- What you need to do -
Starting with the first line of the records, write out each line exactly until you have included the line containing "362x271 pixels.".

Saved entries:
^^^^
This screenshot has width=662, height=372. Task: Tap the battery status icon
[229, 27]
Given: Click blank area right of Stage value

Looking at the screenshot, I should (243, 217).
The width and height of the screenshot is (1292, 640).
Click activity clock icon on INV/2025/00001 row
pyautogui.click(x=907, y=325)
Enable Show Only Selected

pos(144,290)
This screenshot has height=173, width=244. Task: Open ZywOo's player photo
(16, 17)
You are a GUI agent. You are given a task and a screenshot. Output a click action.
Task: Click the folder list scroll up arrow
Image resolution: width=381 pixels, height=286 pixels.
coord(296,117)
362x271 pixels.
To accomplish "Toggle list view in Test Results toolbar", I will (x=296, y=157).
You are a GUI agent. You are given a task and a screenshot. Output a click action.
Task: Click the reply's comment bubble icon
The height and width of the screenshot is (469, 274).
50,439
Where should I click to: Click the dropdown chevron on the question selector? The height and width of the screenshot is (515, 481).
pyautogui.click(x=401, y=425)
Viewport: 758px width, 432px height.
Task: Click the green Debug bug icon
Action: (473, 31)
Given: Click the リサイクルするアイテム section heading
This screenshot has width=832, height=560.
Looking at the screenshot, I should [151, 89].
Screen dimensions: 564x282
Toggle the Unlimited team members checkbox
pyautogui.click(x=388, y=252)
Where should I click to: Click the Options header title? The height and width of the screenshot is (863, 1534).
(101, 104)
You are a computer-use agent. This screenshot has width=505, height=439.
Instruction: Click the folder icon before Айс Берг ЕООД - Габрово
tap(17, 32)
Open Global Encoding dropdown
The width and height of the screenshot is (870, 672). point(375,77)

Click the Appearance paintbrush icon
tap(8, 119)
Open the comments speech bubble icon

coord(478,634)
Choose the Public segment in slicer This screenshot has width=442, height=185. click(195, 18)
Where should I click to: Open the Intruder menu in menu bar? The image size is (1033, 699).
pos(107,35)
^^^^
- Exercise answer -
This screenshot has width=662, height=372. Task: Tap the battery status icon
[229, 27]
Given: Click blank area right of Stage value

Looking at the screenshot, I should (243, 217).
The width and height of the screenshot is (1292, 640).
Click activity clock icon on INV/2025/00001 row
pyautogui.click(x=907, y=325)
Enable Show Only Selected

pos(144,290)
This screenshot has height=173, width=244. Task: Open ZywOo's player photo
(16, 17)
You are a GUI agent. You are given a task and a screenshot. Output a click action.
Task: Click the folder list scroll up arrow
Image resolution: width=381 pixels, height=286 pixels.
coord(296,117)
362x271 pixels.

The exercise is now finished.